= Passage extrait =
**********
Leur application « Robin des Ronds » pour le remboursement des SMS surtaxés est au cœur d’un litige commercial avec la première chaîne française
Face au refus de TF1 de diffuser leur publicité, Simon Dubreu et Patrick Cocheteux, créateurs de l’application « Robin des Ronds », engagent une procédure judiciaire. Ils dénoncent un refus de vente qu’ils jugent infondé, et espèrent par ce procès défendre aussi les droits des participants aux jeux-concours télévisés.

Une innovation au service des consommateurs
Depuis son lancement en septembre 2023, l’application « Robin des Ronds » se donne pour mission de faciliter le remboursement des frais engagés lors des participations aux jeux-concours utilisant des SMS surtaxés. Ce service, imaginé par deux autoentrepreneurs de Nieppe, entend lever les nombreux obstacles administratifs qui découragent les consommateurs de faire valoir leurs droits.
Selon la loi française, la participation à de tels jeux-concours doit être gratuite. En pratique, pour obtenir le remboursement des frais de SMS ou d’appels surtaxés, les participants doivent envoyer plusieurs documents par courrier postal : facture téléphonique, relevé d’identité bancaire, copie de carte d’identité et justificatif de domicile. Une procédure lourde et fastidieuse, qui freine la majorité des utilisateurs.
Avec « Robin des Ronds », tout s’automatise : la plateforme génère les courriers de demande et prend en charge leur envoi. En contrepartie, elle demande une participation forfaitaire couvrant les frais de traitement, sans prélever de pourcentage sur les remboursements obtenus.
« Notre but est de démocratiser l’accès au remboursement. Beaucoup ignorent qu’ils peuvent récupérer cet argent ou abandonnent face aux démarches complexes », explique Simon Dubreu.
Une croissance régulière, mais un besoin de visibilité
Depuis sa création, l’application a permis de rembourser près de 11 000 euros à ses utilisateurs, avec une progression moyenne de 50 nouveaux inscrits chaque mois. Encouragés par ces débuts prometteurs, Simon Dubreu et Patrick Cocheteux souhaitent donner plus d’ampleur à leur projet.
**********
= Lignes de données =
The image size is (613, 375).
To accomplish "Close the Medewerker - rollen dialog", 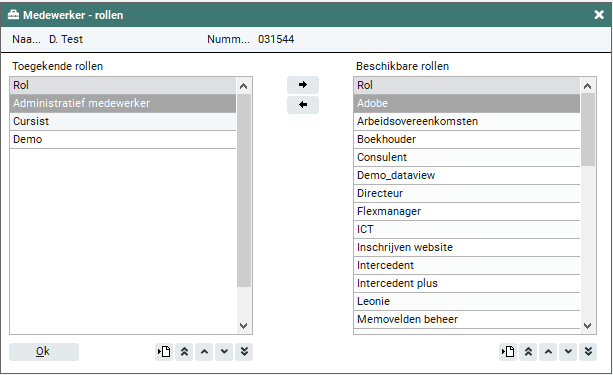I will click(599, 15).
**********
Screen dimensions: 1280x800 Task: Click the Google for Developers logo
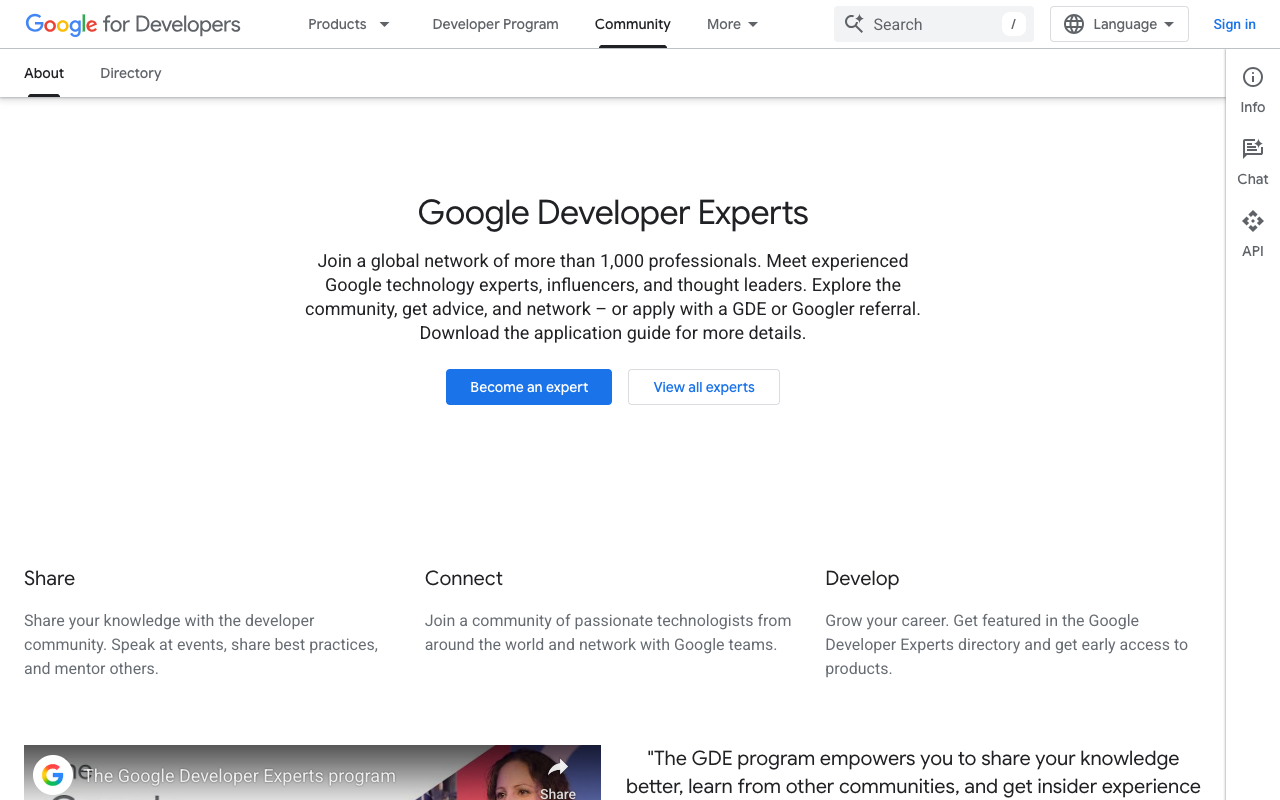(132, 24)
**********
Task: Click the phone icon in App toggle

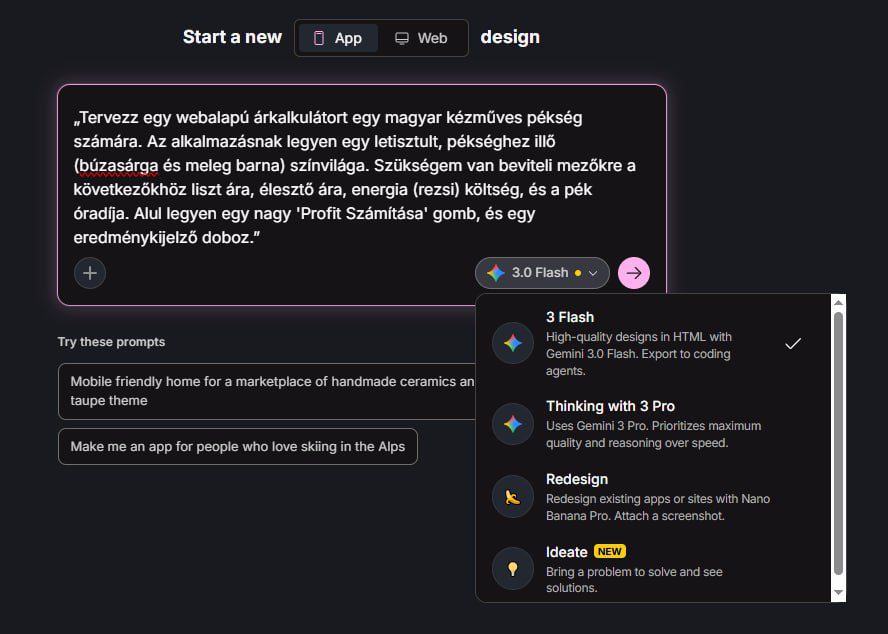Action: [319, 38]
**********
= Travail à réaliser =
1. Recopiez tout le passage de l'article sur « Robin des Ronds », de « Selon la loi » jusqu'à « majorité des utilisateurs. » inclus.
2. D'après l'article sur « Robin des Ronds », quelle somme l'application a-t-elle permis de rembourser à ses utilisateurs depuis sa création ?
3. Poursuivez la rédaction de l'article sur « Robin des Ronds » à partir de sa dernière phrase.
Les enregistrements n'ont aucun lien avec l'article sur « Robin des Ronds ».

= Réponses par tâche =
1.
Selon la loi française, la participation à de tels jeux-concours doit être gratuite. En pratique, pour obtenir le remboursement des frais de SMS ou d’appels surtaxés, les participants doivent envoyer plusieurs documents par courrier postal : facture téléphonique, relevé d’identité bancaire, copie de carte d’identité et justificatif de domicile. Une procédure lourde et fastidieuse, qui freine la majorité des utilisateurs.

2. Près de 11 000 euros.

3.
En mai dernier, ils élaborent un spot publicitaire, financé avec l’aide d’un investisseur, pour un budget estimé à 50 000 euros. L’objectif : diffuser ce message à grande échelle, notamment à travers les antennes de grands groupes audiovisuels. TF1, première chaîne nationale, apparaît alors comme une cible prioritaire.
Cependant, l’enthousiasme initial laisse place à la déception. Après un premier contact avec le service commercial de TF1, les deux entrepreneurs essuient un refus.
« Lors de l’échange, il y a eu un moment de silence. Puis, quelques jours plus tard, on nous a signifié que notre publicité serait rejetée car elle dénigrerait leurs activités », rapporte Simon Dubreu.
Les créateurs de « Robin des Ronds » modifient leur spot pour éviter toute référence problématique, mais ne reçoivent aucune suite. Après deux courriers de mise en demeure restés sans réponse, ils décident de porter l’affaire devant le tribunal de commerce de Paris.
Le refus de vente au cœur du litige
Le fondement de leur action repose sur la notion de « refus de vente injustifié ». En droit commercial, refuser de vendre un service ou de traiter avec un client sans motif légitime peut constituer une infraction. Or, selon les plaignants, TF1 ne justifie pas clairement son refus, même après les modifications apportées à leur publicité.
« Nous estimons que TF1 ne peut pas écarter arbitrairement une publicité qui respecte les règles en vigueur, surtout quand elle défend les droits des consommateurs », plaide Patrick Cocheteux.
Pour le tribunal, il s’agira d’apprécier la réalité de la justification avancée par TF1, ainsi que l’éventuelle atteinte à ses intérêts commerciaux. La procédure, désormais engagée, suit son cours. Une fois les échanges de pièces et arguments finalisés entre les parties, le juge disposera d’un délai maximal d’un an pour rendre sa décision.
Un combat au-delà de leur cas personnel
Au-delà de leur situation particulière, Simon Dubreu et Patrick Cocheteux souhaitent mettre en lumière un problème plus large : celui de la transparence autour des jeux-concours et des frais réels engagés par les participants. Pour eux, leur application incarne une tentative de rééquilibrage face à des pratiques commerciales parfois opaques.
Dans les dernières années, plusieurs associations de consommateurs ont déjà pointé les dérives liées aux jeux télévisés, notamment en matière de coûts cachés ou de conditions de remboursement peu accessibles.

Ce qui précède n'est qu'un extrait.